No difference between New Labour and New Conservatives?

Alex Kane sees little redemption, political or moral for the current UK government, and is less than impressed with the Conservative opposition.By Alex Kane

As troubles swirl around and threaten to engulf the Prime Minister, I am reminded of Enoch Powell’s dictum: “All political lives, unless they are cut off in midstream at a happy juncture, end in failure, because that is the nature of politics and of human affairs.” And the brutal reality for Tony Blair is that he is now a washed-up Prime Minister. His authority within the Commons and within his own party has withered. The fact that he cannot now serve out a third full term of office has reduced him to the status of a verbose albatross. His political judgement, along with his moral judgement, has vanished. The occupant of Number 10 is now the mere ghost of a politician.

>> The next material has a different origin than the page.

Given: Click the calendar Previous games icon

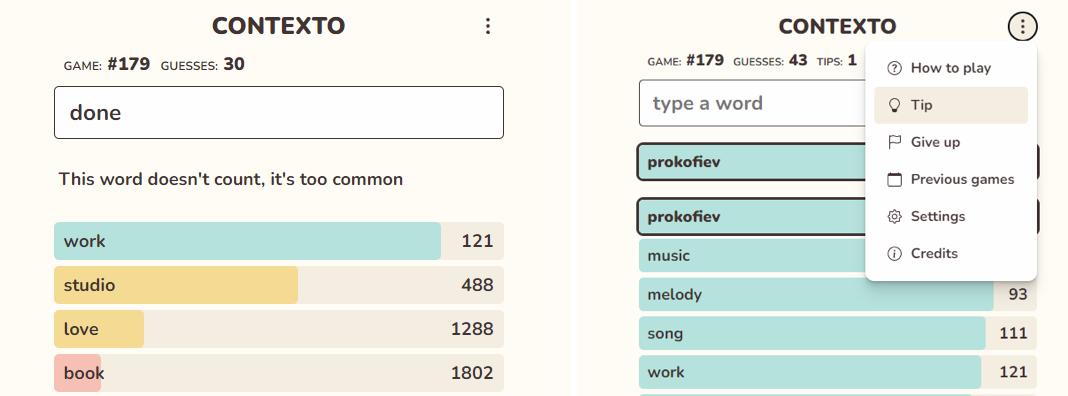Looking at the screenshot, I should (x=894, y=179).
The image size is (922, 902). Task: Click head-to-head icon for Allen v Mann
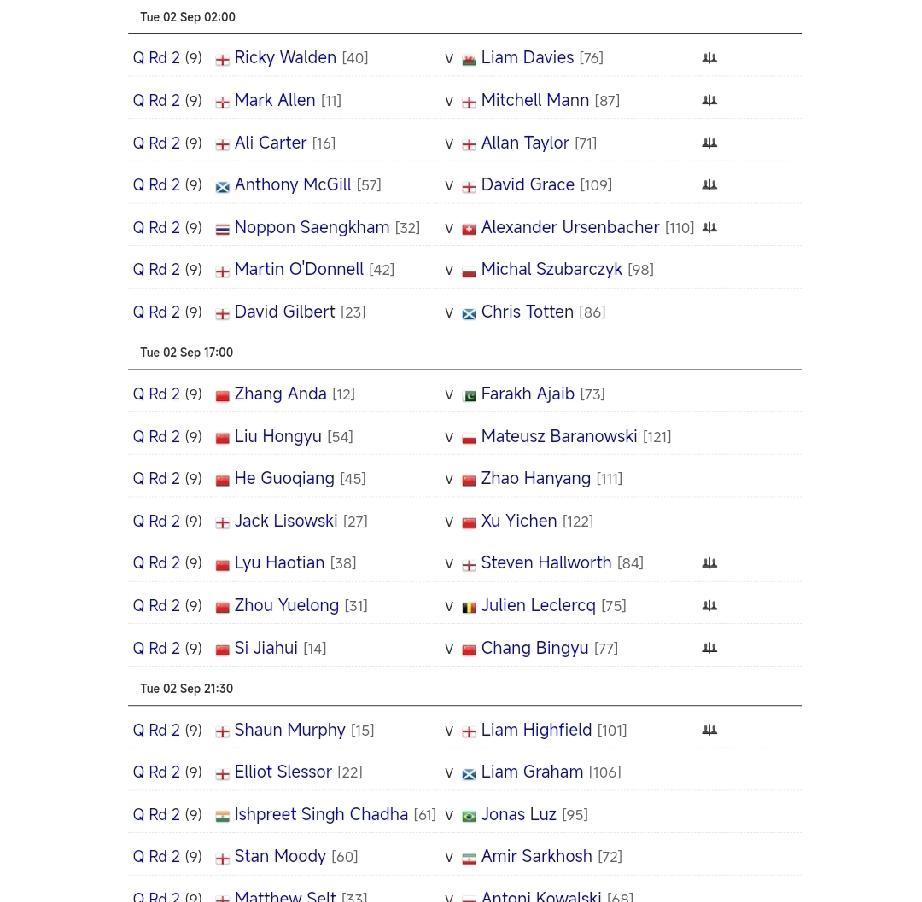click(x=709, y=101)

His inability, or his unwillingness, to dump John Prescott, an incompetent, adulterous buffoon, is a clear sign that the Prime Minister no longer knows the difference between political ineptitude and plain old fashioned immorality. Most of the people booted from the Cabinet in the reshuffle deserved to go. They were no good at their jobs. That is the nature of government office, for not everyone appointed to a top position in politics is capable of handling the pressure, the responsibility or the flak. So be it.

But in Prescott’s case it wasn’t just about incompetence, monumental though the evidence was to indicate it. All of the information now in the public domain, none of which Prescott has denied, is that he is an adulterer, a sexual predator, an office bully and a thoroughly disorganised and uninformed departmental minister. This, it also needs to be remembered, is the same man who led the charge against the sleazy, slimeball, trouser-dropping, brown-envelope-collecting members of the Conservative Party in the mid-1990s. And this is Tony’s mate, the same Tony who swept to power in 1997 with a promise to end the political incompetence and personal immorality which was drowning John Major’s administration and swamping public opinion in general.

Holding on to Prescott is a quite clear and staggeringly blatant abuse of Prime Ministerial power. In allowing him to keep the title of Deputy Prime Minister, the £133,000 salary, the grace and favour accommodations and the chauffeur driven cars, it also comes close to political corruption. But hey, since this is a Prime Minister who seems happy to swap peerages for donations to his party, I doubt if he will lose any sleep over using tax-payers cash to keep Prescott’s snout deep in the trough. Still, at the very least, Mr. Blair could ask the congenitally sanctimonious Peter Hain to lay off the lectures about MLAs being paid to do nothing!

But the most depressing aspect of the crumbling and meltdown of Tony Blair is the fact that his two most likely successors are simply appalling. Gordon Brown has been grazing at Number 11 Downing Street for almost a decade, bleating in the background like a malign sheep. But he doesn’t have the personal or political bottle to seize the crown and seems content to inherit and wear whatever rusty trinket Blair tosses over the garden fence when the furniture van trundles him out of office in a few months time.

David Cameron, on the other hand, is an ideologically vacuous hoover, spending his time sweeping up anything and everything which can allow him to present himself, and what was once the Conservative Party, as the I-can-be-anything-you-want-me-to-be alternative to Labour. If Mrs. Thatcher’s party political legacy was the destruction of a socialist, nationalising Labour Party, then Tony Blair’s may well be the destruction of her once beloved and triumphant Conservative Party.

Let’s face it, with this imitation-is-the-sincerest-form-of-flattery approach to inter-party politicking, it’s no wonder that the electorate is staying at home. There is no difference between New Labour and New Conservative. Radicalism has been replaced with wretched opportunism and false consensus; and both parties now want complete state funding and compulsory voting. Could there be any greater admission of their selfishness, stupidity, arrogance and venality?